◆ WHAT THE EXERCISE ASKS ◆
Put the lines of the data below into a numbered list, leaving out any blank lines, from the one containing "Image resolution: width=1456 pixels, height=819 pixels. What" through the one containing "the balance slider", both included.

◆ RECORD LIST ◆
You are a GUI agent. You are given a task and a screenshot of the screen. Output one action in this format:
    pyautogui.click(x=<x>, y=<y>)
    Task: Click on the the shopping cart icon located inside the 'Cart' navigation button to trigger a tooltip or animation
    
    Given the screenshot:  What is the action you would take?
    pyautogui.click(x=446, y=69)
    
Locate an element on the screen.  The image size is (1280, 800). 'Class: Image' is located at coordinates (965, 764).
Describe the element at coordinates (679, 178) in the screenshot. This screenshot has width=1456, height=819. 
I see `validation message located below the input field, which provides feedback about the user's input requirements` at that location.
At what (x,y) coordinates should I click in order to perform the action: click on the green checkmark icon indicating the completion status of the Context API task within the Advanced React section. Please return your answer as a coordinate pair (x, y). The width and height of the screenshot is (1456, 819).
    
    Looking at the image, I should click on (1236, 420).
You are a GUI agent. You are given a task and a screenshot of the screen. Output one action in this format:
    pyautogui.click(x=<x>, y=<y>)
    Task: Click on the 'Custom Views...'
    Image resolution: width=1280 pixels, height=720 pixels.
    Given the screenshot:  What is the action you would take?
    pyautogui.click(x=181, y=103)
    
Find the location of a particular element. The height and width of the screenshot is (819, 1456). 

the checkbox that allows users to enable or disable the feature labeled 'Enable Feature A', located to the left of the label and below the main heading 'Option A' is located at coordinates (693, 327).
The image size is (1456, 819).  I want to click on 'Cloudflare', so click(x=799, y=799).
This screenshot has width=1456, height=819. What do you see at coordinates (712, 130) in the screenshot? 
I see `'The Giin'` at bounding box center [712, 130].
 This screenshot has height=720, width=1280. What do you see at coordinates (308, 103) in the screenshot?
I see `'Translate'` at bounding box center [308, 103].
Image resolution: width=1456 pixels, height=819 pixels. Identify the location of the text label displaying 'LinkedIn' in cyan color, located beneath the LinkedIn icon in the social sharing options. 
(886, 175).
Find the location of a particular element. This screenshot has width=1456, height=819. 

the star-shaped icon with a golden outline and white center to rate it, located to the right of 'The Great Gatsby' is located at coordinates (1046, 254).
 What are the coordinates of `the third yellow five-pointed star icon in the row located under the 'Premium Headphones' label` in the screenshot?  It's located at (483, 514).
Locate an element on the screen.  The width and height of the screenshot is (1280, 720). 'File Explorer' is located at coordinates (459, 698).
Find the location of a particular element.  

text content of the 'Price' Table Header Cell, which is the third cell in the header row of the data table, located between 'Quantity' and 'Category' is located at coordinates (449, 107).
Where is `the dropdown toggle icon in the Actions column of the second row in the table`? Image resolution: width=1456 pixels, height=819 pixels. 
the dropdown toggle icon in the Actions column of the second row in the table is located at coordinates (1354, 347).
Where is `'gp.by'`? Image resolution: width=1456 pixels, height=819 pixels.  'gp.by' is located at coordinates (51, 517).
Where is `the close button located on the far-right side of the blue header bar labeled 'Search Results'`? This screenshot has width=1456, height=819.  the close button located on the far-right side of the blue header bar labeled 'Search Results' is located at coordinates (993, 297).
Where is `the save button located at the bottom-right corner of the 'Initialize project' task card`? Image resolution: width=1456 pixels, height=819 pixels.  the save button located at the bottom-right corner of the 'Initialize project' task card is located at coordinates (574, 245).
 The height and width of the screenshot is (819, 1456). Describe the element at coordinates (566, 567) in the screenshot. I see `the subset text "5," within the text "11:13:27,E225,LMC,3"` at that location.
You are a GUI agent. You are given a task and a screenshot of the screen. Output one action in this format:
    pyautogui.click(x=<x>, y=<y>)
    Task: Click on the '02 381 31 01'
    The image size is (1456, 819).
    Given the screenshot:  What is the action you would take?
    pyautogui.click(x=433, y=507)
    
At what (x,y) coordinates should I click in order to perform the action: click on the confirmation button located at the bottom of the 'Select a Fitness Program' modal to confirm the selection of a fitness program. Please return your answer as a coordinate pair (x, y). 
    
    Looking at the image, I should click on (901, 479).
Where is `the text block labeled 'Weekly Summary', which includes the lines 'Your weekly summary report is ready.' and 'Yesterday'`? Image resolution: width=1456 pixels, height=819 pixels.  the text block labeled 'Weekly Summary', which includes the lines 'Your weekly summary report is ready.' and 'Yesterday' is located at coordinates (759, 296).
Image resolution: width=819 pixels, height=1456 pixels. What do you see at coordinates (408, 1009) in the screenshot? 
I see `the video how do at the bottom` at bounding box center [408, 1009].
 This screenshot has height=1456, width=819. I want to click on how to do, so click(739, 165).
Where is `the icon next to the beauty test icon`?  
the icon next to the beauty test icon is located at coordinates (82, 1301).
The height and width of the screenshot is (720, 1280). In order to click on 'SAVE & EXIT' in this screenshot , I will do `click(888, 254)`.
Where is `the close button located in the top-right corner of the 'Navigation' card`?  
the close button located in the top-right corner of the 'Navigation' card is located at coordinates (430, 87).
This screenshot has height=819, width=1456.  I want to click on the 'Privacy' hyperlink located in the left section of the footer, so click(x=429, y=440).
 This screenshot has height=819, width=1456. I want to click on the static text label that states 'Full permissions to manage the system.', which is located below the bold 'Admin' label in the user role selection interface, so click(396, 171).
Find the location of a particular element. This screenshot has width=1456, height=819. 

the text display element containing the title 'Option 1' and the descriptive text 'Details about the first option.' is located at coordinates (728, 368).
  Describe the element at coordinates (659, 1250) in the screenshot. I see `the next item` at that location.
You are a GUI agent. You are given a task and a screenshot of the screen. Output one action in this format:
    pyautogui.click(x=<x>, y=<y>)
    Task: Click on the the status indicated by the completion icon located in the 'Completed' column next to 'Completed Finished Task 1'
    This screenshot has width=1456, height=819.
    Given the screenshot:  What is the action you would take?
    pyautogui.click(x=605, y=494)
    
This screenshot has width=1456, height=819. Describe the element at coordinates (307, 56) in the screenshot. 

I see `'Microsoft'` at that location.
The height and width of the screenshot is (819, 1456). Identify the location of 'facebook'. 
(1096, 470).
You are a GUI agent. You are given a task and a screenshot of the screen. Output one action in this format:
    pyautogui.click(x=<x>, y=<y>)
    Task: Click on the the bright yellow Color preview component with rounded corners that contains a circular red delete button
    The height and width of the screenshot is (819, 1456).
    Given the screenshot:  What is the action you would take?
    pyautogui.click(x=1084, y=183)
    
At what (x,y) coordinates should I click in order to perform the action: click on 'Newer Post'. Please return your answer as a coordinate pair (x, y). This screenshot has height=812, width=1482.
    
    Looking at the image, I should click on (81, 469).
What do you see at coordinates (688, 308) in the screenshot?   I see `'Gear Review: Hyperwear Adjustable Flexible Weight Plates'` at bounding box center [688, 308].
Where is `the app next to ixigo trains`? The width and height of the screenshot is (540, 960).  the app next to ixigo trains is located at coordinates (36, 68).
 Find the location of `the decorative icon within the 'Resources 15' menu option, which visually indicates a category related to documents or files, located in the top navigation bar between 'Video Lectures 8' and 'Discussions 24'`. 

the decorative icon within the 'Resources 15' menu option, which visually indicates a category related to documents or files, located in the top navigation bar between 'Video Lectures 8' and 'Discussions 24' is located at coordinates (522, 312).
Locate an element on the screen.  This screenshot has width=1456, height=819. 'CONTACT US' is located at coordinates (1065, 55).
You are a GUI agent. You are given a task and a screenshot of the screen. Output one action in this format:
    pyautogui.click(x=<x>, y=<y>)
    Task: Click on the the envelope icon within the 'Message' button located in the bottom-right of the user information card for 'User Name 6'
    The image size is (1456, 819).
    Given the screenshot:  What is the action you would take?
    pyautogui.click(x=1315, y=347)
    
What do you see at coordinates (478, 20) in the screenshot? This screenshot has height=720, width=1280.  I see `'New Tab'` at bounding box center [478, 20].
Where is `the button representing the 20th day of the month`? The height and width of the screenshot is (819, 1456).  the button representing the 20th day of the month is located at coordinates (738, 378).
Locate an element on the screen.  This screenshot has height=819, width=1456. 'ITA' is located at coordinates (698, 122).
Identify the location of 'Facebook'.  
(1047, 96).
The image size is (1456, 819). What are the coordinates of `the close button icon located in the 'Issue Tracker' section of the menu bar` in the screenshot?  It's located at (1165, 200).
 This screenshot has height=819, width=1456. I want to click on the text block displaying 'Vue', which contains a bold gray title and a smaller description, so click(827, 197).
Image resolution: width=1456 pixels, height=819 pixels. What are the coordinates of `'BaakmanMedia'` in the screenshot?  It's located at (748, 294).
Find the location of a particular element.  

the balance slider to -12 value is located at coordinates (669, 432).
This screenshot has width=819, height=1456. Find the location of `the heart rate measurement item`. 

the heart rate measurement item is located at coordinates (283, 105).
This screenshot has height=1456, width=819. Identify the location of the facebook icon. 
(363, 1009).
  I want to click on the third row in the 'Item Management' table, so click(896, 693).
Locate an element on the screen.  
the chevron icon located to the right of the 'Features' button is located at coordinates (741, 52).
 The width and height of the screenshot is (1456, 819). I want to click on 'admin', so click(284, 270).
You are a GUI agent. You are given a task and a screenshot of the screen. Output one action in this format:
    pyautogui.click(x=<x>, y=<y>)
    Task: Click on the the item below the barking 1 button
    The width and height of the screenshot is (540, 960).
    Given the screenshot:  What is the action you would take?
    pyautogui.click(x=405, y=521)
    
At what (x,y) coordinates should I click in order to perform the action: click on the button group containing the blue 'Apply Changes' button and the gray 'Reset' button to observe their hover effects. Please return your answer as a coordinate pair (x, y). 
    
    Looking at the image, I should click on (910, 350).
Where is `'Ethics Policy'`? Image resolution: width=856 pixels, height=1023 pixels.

◆ EXERCISE SOLUTION ◆
1. Image resolution: width=1456 pixels, height=819 pixels. What are the coordinates of `'BaakmanMedia'` in the screenshot?  It's located at (748, 294).
2. Find the location of a particular element.  
3. the balance slider to -12 value is located at coordinates (669, 432).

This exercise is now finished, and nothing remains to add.